A partir des travaux et des recherches des théoriciens formalistes, des réflexions des
linguistes comme celles de Jakobson, le poème a pu être envisagé comme une concrétion
de mots, de phrases, de rythmes, de sons, comme un système formel clos sur lui-même,
comme une structure privilégiant la fonction poétique, c'est-à-dire le message pour luimême, aux dépens de la fonction référentielle.
Toutefois, un certain nombre de critiques
et d'auteurs ont par réaction refusé de cautionner cette vision cloisonnée de l'art
poétique en montrant, comme Michèle Aquien, que la poésie n'était pas que
"linguistique".
Ainsi Michel Collot a souligné le lien irréductible qu'exige la poésie entre
trois instances, celles du sujet, du langage et du monde.

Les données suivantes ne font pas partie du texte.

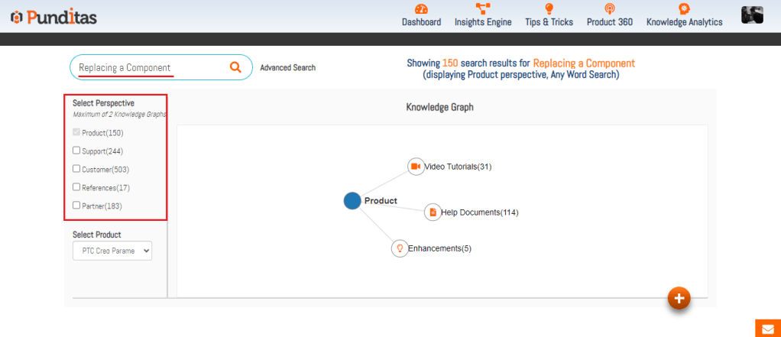781x337 pixels.
Task: Toggle the References perspective checkbox
Action: (76, 187)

Dans La poésie moderne et la
structure d'horizon, il affirme également que "l'écriture poétique, loin de se replier sur
elle-même, vise constamment un dehors".
Il souhaite de cette façon prendre ses
distances avec une conception autotélique du poème, en mettant en avant la notion de
"visée" et d'"horizon", en opposant l'image du repli, d'enfermement, à une image
d'ouverture intentionnelle, en privilégiant un mouvement centrifuge extatique à un
mouvement centripète, ou à un monolithisme vain.

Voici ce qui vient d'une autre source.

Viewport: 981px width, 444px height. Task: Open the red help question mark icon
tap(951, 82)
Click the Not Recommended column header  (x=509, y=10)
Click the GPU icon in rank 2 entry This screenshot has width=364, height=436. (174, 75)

La poésie n'est jamais, selon lui,
enfermée sur elle-même.
Or, à diverses époques, des poètes ont prôné ce "repli", ce
retour, cette suffisance du poème à lui-même, dans un mouvement formaliste ou élitiste.

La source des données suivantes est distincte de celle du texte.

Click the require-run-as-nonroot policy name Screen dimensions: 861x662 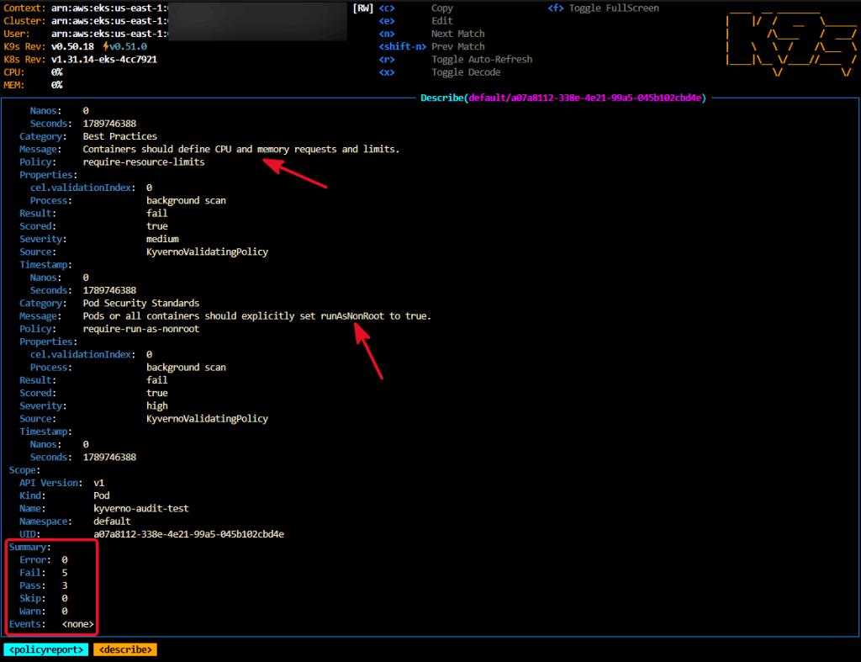(141, 329)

Il est ainsi intéressant d'analyser la conception de l'écriture poétique de Michel Collot en
montrant en quoi la fonction référentielle ne peut être totalement niée dans l'opération
poétique, puis d'étudier certaines tentatives poétiques qui ont au contraire choisi cette
voie du "repli", pour enfin montrer que la poésie peut non seulement s'envisager comme
"visée" d'un dehors, mais aussi comme exploration d'un dedans, celui de l'auteur (le
sujet lyrique), voire de l'âme humaine en général.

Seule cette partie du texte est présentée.